WORK REQUIRED: Can you swap "GUI agent" for "UI agent" everywhere it appears in the data below and give the data back with nothing else changed?

DATA SHOWN:
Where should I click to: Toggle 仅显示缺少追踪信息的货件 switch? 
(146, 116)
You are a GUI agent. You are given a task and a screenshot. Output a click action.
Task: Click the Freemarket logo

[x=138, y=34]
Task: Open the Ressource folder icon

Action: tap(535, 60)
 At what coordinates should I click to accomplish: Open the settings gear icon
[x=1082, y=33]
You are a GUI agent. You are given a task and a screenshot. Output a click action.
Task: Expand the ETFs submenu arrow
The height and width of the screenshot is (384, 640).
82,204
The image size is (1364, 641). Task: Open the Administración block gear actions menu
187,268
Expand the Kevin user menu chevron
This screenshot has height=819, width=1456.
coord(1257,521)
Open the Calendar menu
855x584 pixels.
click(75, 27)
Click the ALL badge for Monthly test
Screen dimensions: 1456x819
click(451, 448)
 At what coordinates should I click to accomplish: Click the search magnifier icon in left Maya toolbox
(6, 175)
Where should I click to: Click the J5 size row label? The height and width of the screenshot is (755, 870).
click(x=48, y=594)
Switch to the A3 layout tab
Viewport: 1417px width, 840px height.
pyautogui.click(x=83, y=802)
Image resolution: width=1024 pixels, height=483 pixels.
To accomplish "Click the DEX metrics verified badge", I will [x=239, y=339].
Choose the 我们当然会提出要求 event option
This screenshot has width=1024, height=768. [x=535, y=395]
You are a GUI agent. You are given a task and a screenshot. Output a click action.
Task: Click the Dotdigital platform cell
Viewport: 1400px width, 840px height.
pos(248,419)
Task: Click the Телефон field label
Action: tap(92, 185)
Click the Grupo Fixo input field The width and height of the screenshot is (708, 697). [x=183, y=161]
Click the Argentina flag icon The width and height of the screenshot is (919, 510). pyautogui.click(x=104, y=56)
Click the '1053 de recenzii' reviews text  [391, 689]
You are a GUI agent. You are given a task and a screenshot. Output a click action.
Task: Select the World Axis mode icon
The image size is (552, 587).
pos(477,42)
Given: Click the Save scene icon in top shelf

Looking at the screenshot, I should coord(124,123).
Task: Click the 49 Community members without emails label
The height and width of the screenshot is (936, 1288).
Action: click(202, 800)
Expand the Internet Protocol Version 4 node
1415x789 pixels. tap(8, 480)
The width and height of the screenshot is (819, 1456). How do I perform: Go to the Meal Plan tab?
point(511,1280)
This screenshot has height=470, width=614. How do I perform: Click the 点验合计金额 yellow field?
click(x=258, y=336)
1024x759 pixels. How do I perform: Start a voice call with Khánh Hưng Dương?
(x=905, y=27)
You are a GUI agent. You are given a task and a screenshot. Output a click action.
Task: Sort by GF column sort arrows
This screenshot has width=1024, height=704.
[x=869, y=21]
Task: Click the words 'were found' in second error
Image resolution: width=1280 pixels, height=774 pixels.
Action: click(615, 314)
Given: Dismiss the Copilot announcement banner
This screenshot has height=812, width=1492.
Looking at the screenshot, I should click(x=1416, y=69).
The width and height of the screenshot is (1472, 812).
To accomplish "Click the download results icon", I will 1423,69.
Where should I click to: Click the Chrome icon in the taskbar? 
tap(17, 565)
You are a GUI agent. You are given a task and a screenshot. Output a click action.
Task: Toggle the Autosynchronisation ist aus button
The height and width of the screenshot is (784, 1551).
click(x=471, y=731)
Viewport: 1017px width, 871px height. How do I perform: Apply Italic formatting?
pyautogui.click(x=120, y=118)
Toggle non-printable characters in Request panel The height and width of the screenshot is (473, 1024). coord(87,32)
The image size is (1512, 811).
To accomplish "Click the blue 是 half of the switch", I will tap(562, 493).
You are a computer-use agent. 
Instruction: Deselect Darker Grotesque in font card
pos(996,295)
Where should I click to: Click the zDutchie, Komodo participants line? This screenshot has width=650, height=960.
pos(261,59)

COMPLETE RESPONSE:
Where should I click to: Toggle 仅显示缺少追踪信息的货件 switch? 
(146, 116)
You are a UI agent. You are given a task and a screenshot. Output a click action.
Task: Click the Freemarket logo

[x=138, y=34]
Task: Open the Ressource folder icon

Action: tap(535, 60)
 At what coordinates should I click to accomplish: Open the settings gear icon
[x=1082, y=33]
You are a UI agent. You are given a task and a screenshot. Output a click action.
Task: Expand the ETFs submenu arrow
The height and width of the screenshot is (384, 640).
82,204
The image size is (1364, 641). Task: Open the Administración block gear actions menu
187,268
Expand the Kevin user menu chevron
This screenshot has height=819, width=1456.
coord(1257,521)
Open the Calendar menu
855x584 pixels.
click(75, 27)
Click the ALL badge for Monthly test
Screen dimensions: 1456x819
click(451, 448)
 At what coordinates should I click to accomplish: Click the search magnifier icon in left Maya toolbox
(6, 175)
Where should I click to: Click the J5 size row label? The height and width of the screenshot is (755, 870).
click(x=48, y=594)
Switch to the A3 layout tab
Viewport: 1417px width, 840px height.
pyautogui.click(x=83, y=802)
Image resolution: width=1024 pixels, height=483 pixels.
To accomplish "Click the DEX metrics verified badge", I will [x=239, y=339].
Choose the 我们当然会提出要求 event option
This screenshot has width=1024, height=768. [x=535, y=395]
You are a UI agent. You are given a task and a screenshot. Output a click action.
Task: Click the Dotdigital platform cell
Viewport: 1400px width, 840px height.
pos(248,419)
Task: Click the Телефон field label
Action: tap(92, 185)
Click the Grupo Fixo input field The width and height of the screenshot is (708, 697). [x=183, y=161]
Click the Argentina flag icon The width and height of the screenshot is (919, 510). pyautogui.click(x=104, y=56)
Click the '1053 de recenzii' reviews text  [391, 689]
You are a UI agent. You are given a task and a screenshot. Output a click action.
Task: Select the World Axis mode icon
The image size is (552, 587).
pos(477,42)
Given: Click the Save scene icon in top shelf

Looking at the screenshot, I should coord(124,123).
Task: Click the 49 Community members without emails label
The height and width of the screenshot is (936, 1288).
Action: click(202, 800)
Expand the Internet Protocol Version 4 node
1415x789 pixels. tap(8, 480)
The width and height of the screenshot is (819, 1456). How do I perform: Go to the Meal Plan tab?
point(511,1280)
This screenshot has height=470, width=614. How do I perform: Click the 点验合计金额 yellow field?
click(x=258, y=336)
1024x759 pixels. How do I perform: Start a voice call with Khánh Hưng Dương?
(x=905, y=27)
You are a UI agent. You are given a task and a screenshot. Output a click action.
Task: Sort by GF column sort arrows
This screenshot has width=1024, height=704.
[x=869, y=21]
Task: Click the words 'were found' in second error
Image resolution: width=1280 pixels, height=774 pixels.
Action: click(615, 314)
Given: Dismiss the Copilot announcement banner
This screenshot has height=812, width=1492.
Looking at the screenshot, I should click(x=1416, y=69).
The width and height of the screenshot is (1472, 812).
To accomplish "Click the download results icon", I will 1423,69.
Where should I click to: Click the Chrome icon in the taskbar? 
tap(17, 565)
You are a UI agent. You are given a task and a screenshot. Output a click action.
Task: Toggle the Autosynchronisation ist aus button
The height and width of the screenshot is (784, 1551).
click(x=471, y=731)
Viewport: 1017px width, 871px height. How do I perform: Apply Italic formatting?
pyautogui.click(x=120, y=118)
Toggle non-printable characters in Request panel The height and width of the screenshot is (473, 1024). coord(87,32)
The image size is (1512, 811).
To accomplish "Click the blue 是 half of the switch", I will tap(562, 493).
You are a computer-use agent. 
Instruction: Deselect Darker Grotesque in font card
pos(996,295)
Where should I click to: Click the zDutchie, Komodo participants line? This screenshot has width=650, height=960.
pos(261,59)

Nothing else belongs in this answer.